Interventions in situ
Clémentine Schmidt
FORAGE - 1
Installation vidéo
Diplômée de l’ESAD de Reims et de la Design Academy d’Eindhoven, Clémentine
Schmidt est vidéaste, créatrice sonore et autrice. À Rotterdam, où elle vit depuis six ans,
elle explore les relations qui nous lient à nos environnements visuels et nos paysages
intérieurs. Arrivant au domaine Saint-Joseph, c’est le sentiment d’un temps particulier,
comme suspendu, qui l’a émue. Elle s’est longuement imprégnée de ce sentiment,
captant partout et à toute heure des images et des sons, qu’elle a ensuite ressassés,
re-captés, remodelés… Comme si c’était le temps lui-même qu’elle travaillait, qu’elle
étirait, afin d’y pouvoir mieux entrer. Clémentine pense à ces édifices religieux, où,
dans l’épreuve du temps, ne demeurent que les images qu’on projette. La sienne est la
trace d’un échange.
FORAGE - 1
Installation vidéo
Pali Meursault
FORÊT DES ONDES # 1
Installation d’écoute
Basé à Grenoble, Pali Meursault est artiste sonore. Quelle que soit la forme visée, sa
recherche s’appuie sur l’enregistrement de terrain, et prête attention à l’imperceptible
pour révéler en creux les sujets politiques et environnementaux qui conditionnent
nos relations aux espaces. Dans celui-ci qui semble en retrait du monde, il a utilisé
un pin comme antenne naturelle – la montée de sève jouant le rôle de conducteur
électrique – capable d’intercepter les ondes générées par des évènements ayant lieu
aux confins du globe. Prévue pour être déclinée sur plusieurs essences d’arbres et dans
plusieurs pays, Forêt des ondes se veut dans le temps long une approche de l’écologie
électromagnétique, mais aussi une aventure de l’écoute, où des sons qui s’apparentent
à du parasitage, d’infimes nuances, peuvent devenir évènements et paysages.
FORÊT DES ONDES # 1
Installation d’écoute
Chen-Kang Wang
CHANSON DE PAPILLON
Performance / récit
Diplômé de l’École supérieure d’art d’Aix-en-Provence, Chen-Kang Wang rédige actuellement à l’EHESS un mémoire sur l’état
mental d’exil intérieur.
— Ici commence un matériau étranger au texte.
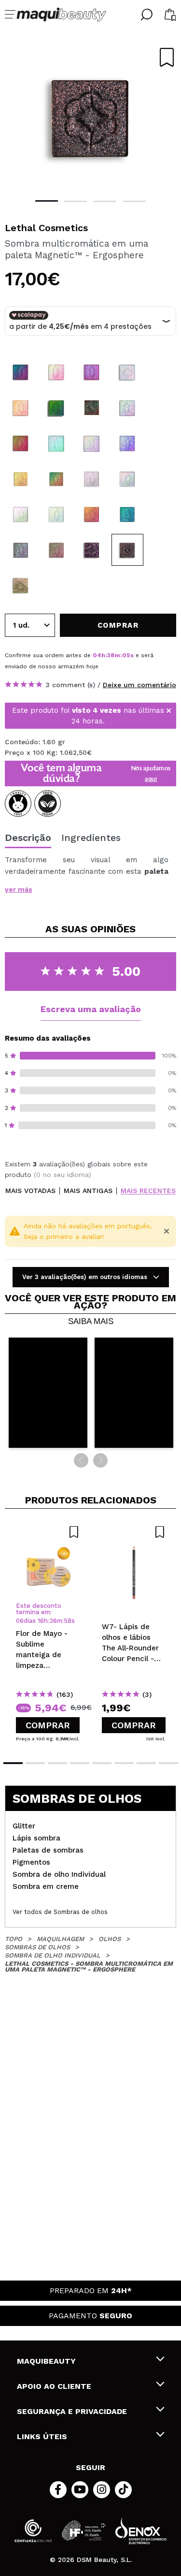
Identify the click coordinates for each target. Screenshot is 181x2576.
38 (110, 655)
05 (126, 655)
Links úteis (42, 2436)
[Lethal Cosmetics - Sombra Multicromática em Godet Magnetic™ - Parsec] (56, 372)
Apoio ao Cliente (54, 2386)
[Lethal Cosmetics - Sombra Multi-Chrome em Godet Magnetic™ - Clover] (56, 443)
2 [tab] (75, 201)
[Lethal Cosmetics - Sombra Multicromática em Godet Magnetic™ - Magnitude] (21, 443)
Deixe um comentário (139, 685)
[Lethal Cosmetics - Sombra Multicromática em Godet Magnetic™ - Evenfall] (92, 372)
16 (41, 1620)
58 (67, 1620)
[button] (48, 1393)
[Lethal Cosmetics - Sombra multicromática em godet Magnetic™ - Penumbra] (56, 479)
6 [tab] (124, 1763)
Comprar (48, 1725)
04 (97, 655)
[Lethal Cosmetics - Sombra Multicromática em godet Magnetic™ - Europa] (127, 479)
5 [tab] (101, 1763)
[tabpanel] (90, 116)
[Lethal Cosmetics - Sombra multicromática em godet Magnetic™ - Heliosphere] (21, 479)
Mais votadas (30, 1190)
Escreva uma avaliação (91, 1009)
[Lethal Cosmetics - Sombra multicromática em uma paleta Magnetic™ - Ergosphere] (127, 550)
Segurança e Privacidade (72, 2411)
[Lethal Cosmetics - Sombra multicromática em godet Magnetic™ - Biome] (21, 550)
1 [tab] (46, 201)
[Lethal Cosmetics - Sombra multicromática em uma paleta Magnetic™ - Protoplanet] (21, 585)
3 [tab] (105, 201)
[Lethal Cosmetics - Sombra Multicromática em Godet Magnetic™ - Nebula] (56, 408)
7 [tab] (146, 1763)
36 (53, 1620)
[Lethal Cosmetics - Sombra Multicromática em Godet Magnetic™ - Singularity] (127, 408)
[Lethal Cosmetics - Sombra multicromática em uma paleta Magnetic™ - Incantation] (92, 550)
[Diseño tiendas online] (141, 2530)
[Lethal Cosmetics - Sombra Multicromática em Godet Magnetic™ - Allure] (21, 408)
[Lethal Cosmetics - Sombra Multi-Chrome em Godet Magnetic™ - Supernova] (127, 443)
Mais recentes (148, 1190)
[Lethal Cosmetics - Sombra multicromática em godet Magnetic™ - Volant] (56, 550)
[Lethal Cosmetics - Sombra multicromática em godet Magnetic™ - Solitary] (92, 514)
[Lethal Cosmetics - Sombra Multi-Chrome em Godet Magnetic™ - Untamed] (92, 443)
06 (20, 1620)
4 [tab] (134, 201)
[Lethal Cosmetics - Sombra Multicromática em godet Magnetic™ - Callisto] (56, 514)
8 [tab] (168, 1763)
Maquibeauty (46, 2361)
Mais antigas (88, 1190)
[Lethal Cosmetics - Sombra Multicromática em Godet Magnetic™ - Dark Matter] (92, 408)
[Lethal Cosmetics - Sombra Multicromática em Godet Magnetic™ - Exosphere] (21, 372)
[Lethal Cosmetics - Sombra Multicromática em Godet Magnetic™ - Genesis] (127, 372)
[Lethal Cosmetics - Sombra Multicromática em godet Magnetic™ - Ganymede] (21, 514)
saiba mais (90, 1321)
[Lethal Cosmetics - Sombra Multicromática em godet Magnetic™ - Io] (92, 479)
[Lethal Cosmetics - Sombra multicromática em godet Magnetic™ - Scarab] (127, 514)
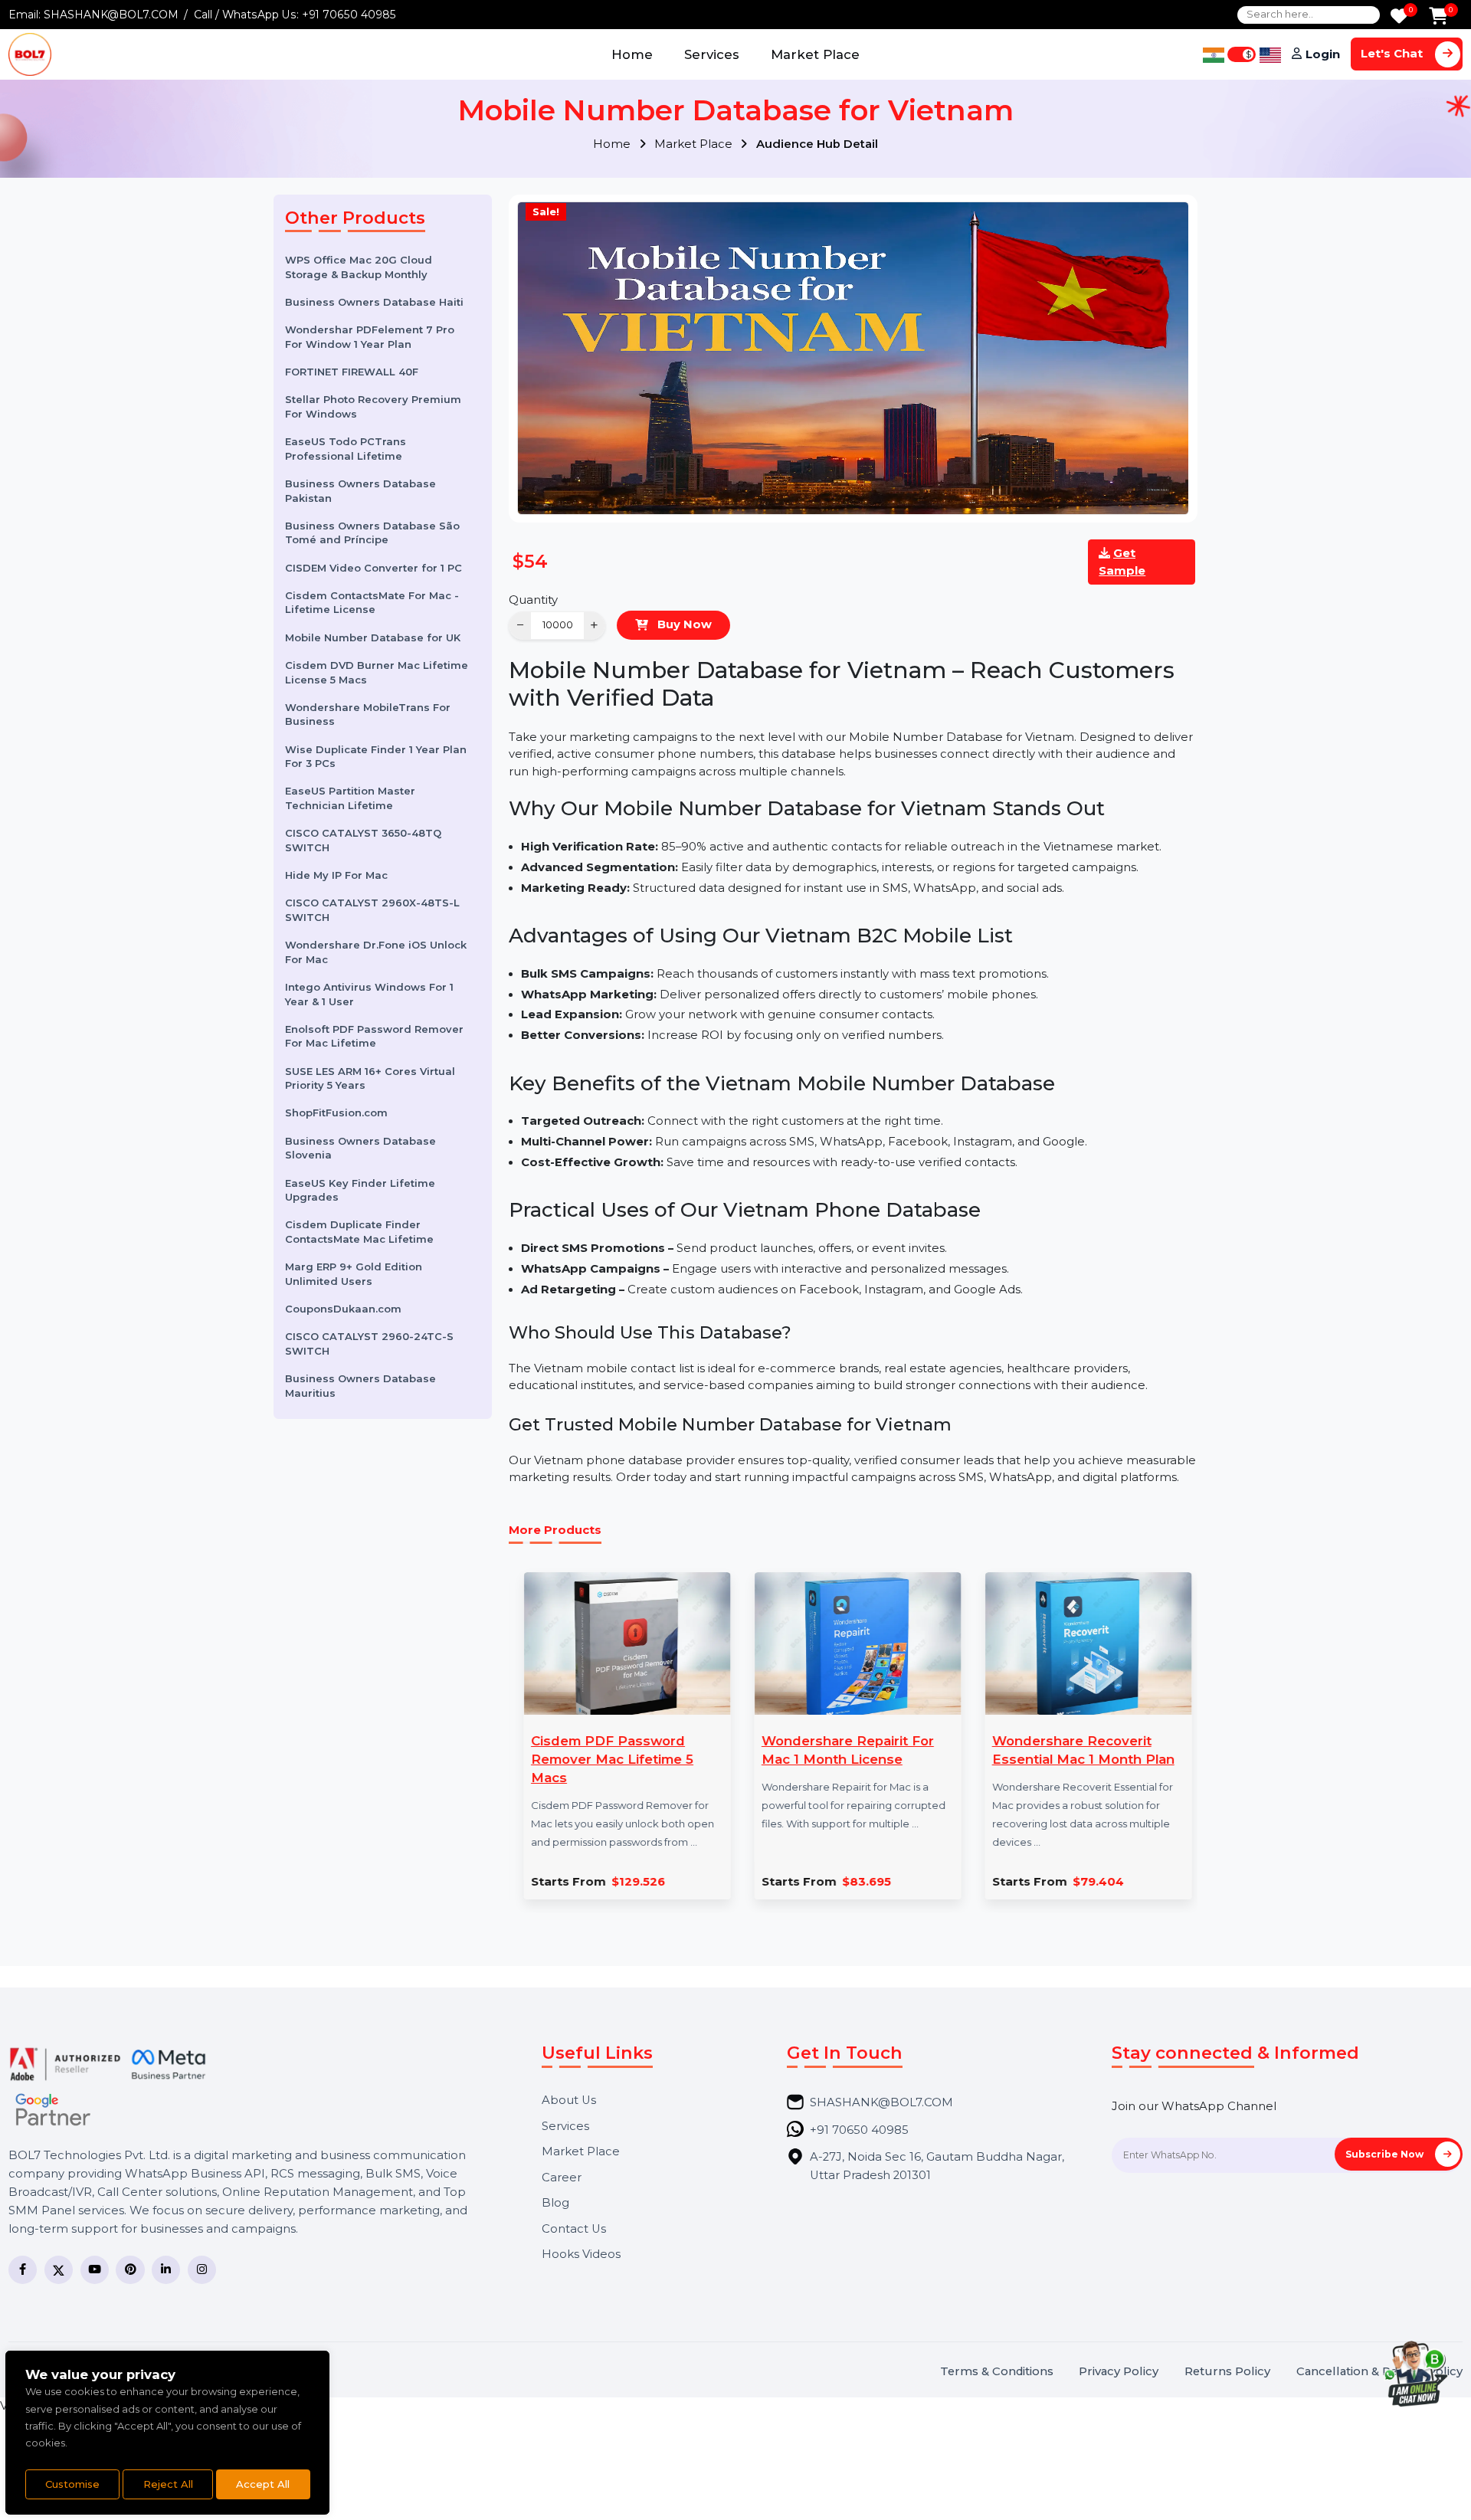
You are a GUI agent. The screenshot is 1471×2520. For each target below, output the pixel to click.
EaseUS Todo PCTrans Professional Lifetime (345, 448)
Un état qu’il associe à l’impossibilité de s’exprimer, et dont il cherche
l’issue à la lisière de la littérature et de la performance. La résidence a été l’occasion de
mettre sa recherche à l’épreuve, car, face aux nombreuses fictions qui sédimentent le
domaine, il a questionné la place de sa parole et son pouvoir d’action. Et puis, avec un poème
et des papillons en papier – à Taïwan, les papillons nous relient aux morts – il a ouvert le
champ d’une rencontre. Comme souvent dans son travail, Chanson de papillon creuse le
dépaysement. C’est dans cette réalité troublée, entre le sens des mots et le sens des gestes,
qu’il cherche un passage. Un passage que l’on pourrait emprunter ensemble, pour réveiller
une image enfouie. Un paysage coupé de tout, mais non de soi.
CHANSON DE PAPILLON
Performance / récit
Pierre Ducrozet
INTÉRIEUR JOUR
Pièce sonore
Pierre Ducrozet vit à Barcelone. Il est l’auteur de six romans, dont L’invention des corps
(prix de Flore), Le grand vertige (prix Mottart) et Variations de Paul. Inspiré par le silence et
la force méditative des lieux, il a profité de la résidence pour se lancer dans l’écriture d’un
récit introspectif : Autoportrait sans moi. Il a marché aussi, beaucoup. Et les paysages,
peu à peu, ont fait des jeux d’ombres sur ses souvenirs. La maison de l’enfance, la mer
pas si loin, la promesse de l’été, la lumière éclatante... Poursuivant le dialogue, Pierre a
enregistré plusieurs fragments de textes, et a choisi de les faire résonner dans la grotte,
là-haut, où les religieux se retiraient autrefois en ermitage. Se retirer, lui aussi. Laisser
tourner les mots à l’intérieur, dans l’obscurité. Et voir la lumière qu’ils révèlent.